===== TASK MATERIAL =====

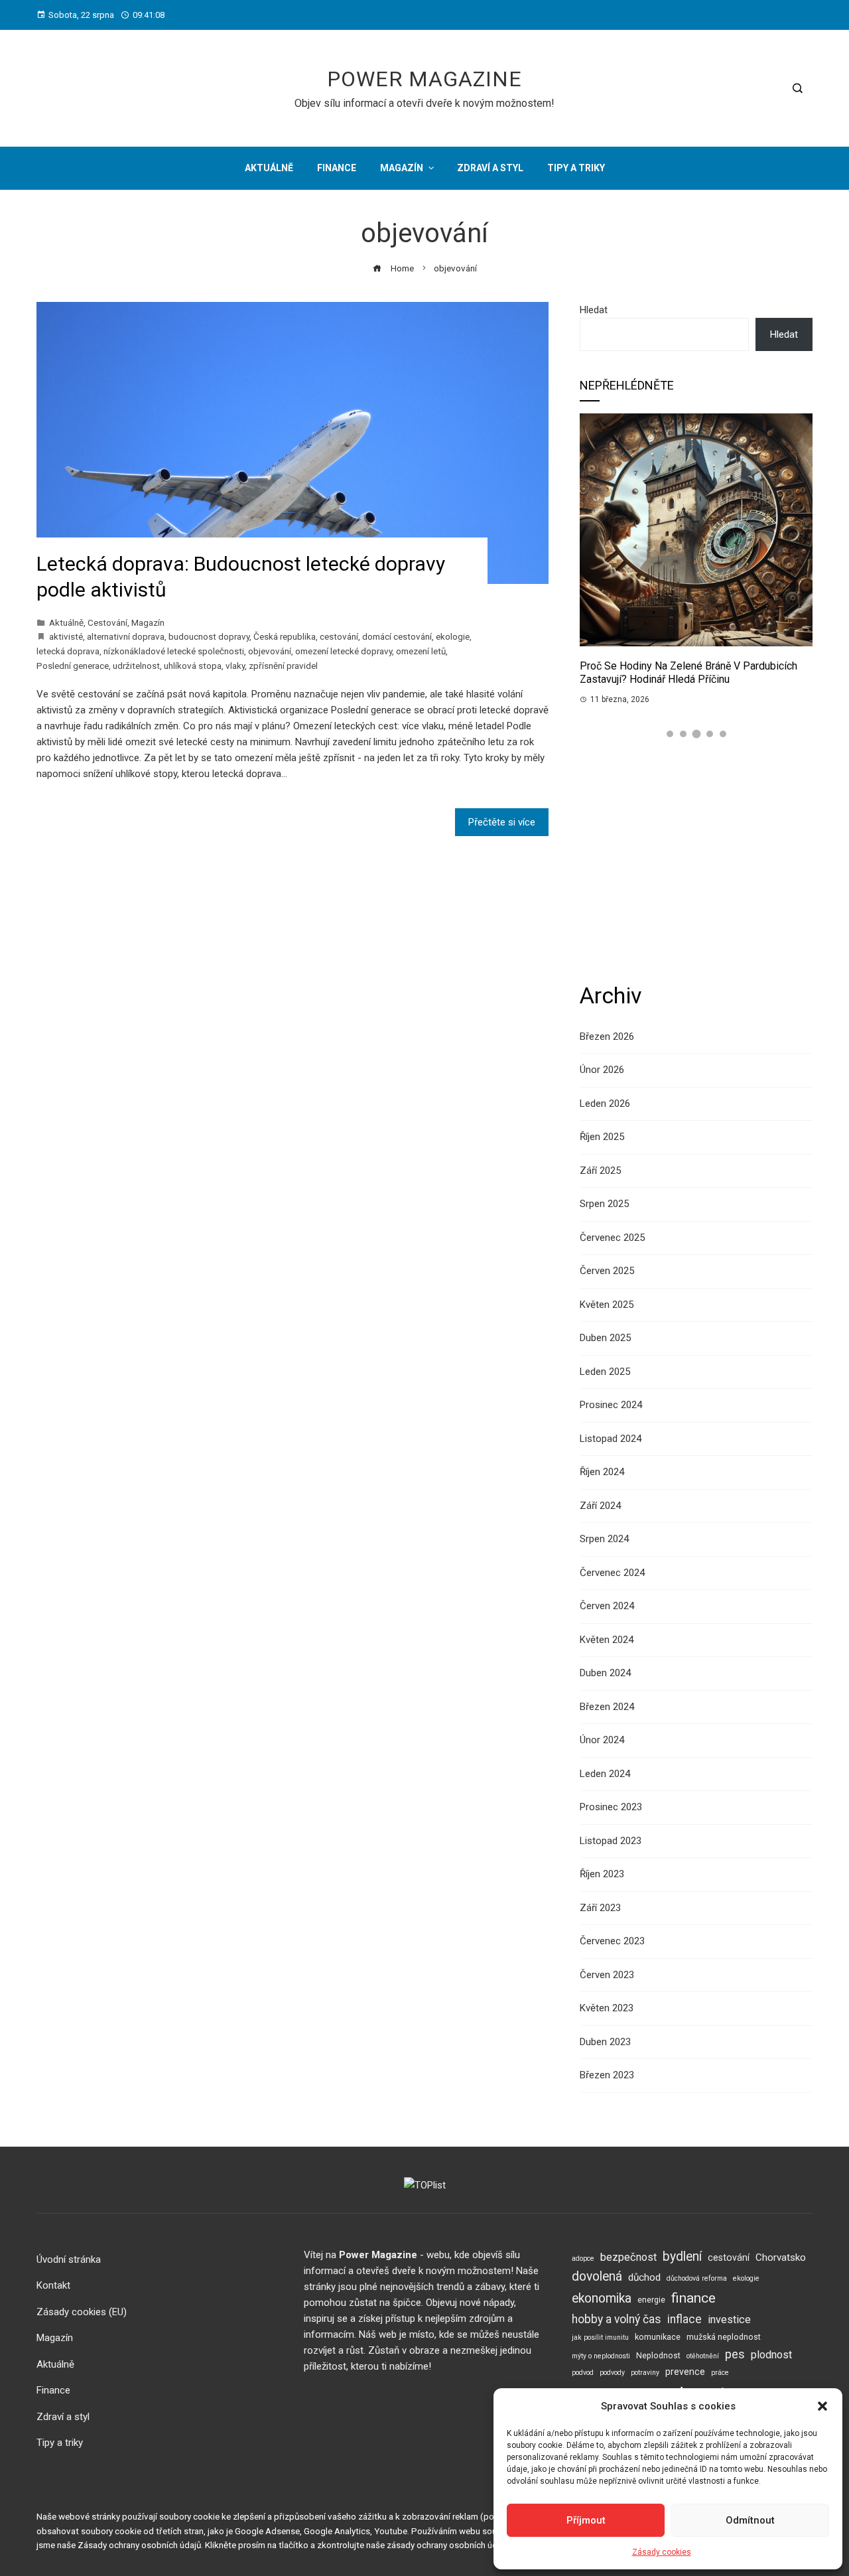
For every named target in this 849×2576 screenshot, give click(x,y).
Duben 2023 (605, 2042)
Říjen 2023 (602, 1874)
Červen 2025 (607, 1271)
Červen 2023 (607, 1975)
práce (720, 2372)
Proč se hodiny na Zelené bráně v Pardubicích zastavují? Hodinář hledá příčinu (688, 673)
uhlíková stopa (193, 665)
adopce (583, 2258)
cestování (339, 636)
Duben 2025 (605, 1338)
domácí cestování (397, 636)
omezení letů (421, 651)
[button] (822, 2406)
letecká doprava (67, 651)
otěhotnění (702, 2356)
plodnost (771, 2354)
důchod (644, 2277)
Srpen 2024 (604, 1539)
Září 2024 (600, 1506)
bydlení (682, 2256)
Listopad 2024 (610, 1439)
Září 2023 (600, 1908)
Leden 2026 (605, 1103)
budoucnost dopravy (208, 636)
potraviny (645, 2372)
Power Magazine (424, 79)
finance (693, 2298)
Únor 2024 (602, 1740)
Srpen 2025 (604, 1204)
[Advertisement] (696, 861)
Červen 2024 (607, 1606)
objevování (269, 651)
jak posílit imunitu (600, 2337)
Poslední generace (72, 665)
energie (651, 2300)
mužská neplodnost (723, 2337)
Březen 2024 (607, 1707)
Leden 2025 (605, 1372)
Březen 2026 (607, 1036)
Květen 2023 (606, 2008)
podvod (583, 2372)
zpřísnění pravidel (283, 665)
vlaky (235, 665)
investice (729, 2319)
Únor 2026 (602, 1070)
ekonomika (601, 2298)
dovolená (597, 2276)
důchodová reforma (697, 2278)
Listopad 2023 (610, 1841)
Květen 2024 (606, 1640)
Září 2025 (600, 1171)
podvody (612, 2372)
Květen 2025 (606, 1305)
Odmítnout (750, 2520)
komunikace (658, 2337)
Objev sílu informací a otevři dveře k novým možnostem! (424, 103)
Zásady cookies (661, 2552)
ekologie (453, 636)
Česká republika (284, 636)
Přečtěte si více (501, 822)
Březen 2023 (607, 2075)
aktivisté (66, 636)
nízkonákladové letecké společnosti (173, 651)
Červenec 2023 (612, 1941)
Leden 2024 (605, 1774)
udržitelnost (136, 665)
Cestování (107, 622)
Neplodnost (658, 2355)
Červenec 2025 (612, 1238)
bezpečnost (628, 2257)
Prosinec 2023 (611, 1807)
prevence (685, 2371)
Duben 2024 (605, 1673)
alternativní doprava (125, 636)
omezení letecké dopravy (343, 651)
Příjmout (586, 2520)
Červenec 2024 (612, 1573)
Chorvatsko (780, 2257)
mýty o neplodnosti (601, 2356)
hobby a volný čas (616, 2319)
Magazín (147, 622)
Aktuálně (66, 622)
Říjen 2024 (602, 1472)
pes (735, 2354)
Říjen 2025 (602, 1137)
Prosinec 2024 (611, 1405)
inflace (684, 2319)
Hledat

=====

● YOUR GOAL
Retype word for word everything in the listing above from the line that holds "Srpen 2024 (604, 1539)" down to the line that holds "Květen 2023 (606, 2008)". Keep both end lines and leave out the rest.

● TASK RESULT
Srpen 2024 (604, 1539)
Září 2024 (600, 1506)
bydlení (682, 2256)
Listopad 2024 (610, 1439)
Září 2023 (600, 1908)
Leden 2026 (605, 1103)
budoucnost dopravy (208, 636)
potraviny (645, 2372)
Power Magazine (424, 79)
finance (693, 2298)
Únor 2024 (602, 1740)
Srpen 2025 (604, 1204)
[Advertisement] (696, 861)
Červen 2024 (607, 1606)
objevování (269, 651)
jak posílit imunitu (600, 2337)
Poslední generace (72, 665)
energie (651, 2300)
mužská neplodnost (723, 2337)
Březen 2024 (607, 1707)
Leden 2025 (605, 1372)
Březen 2026 (607, 1036)
Květen 2023 (606, 2008)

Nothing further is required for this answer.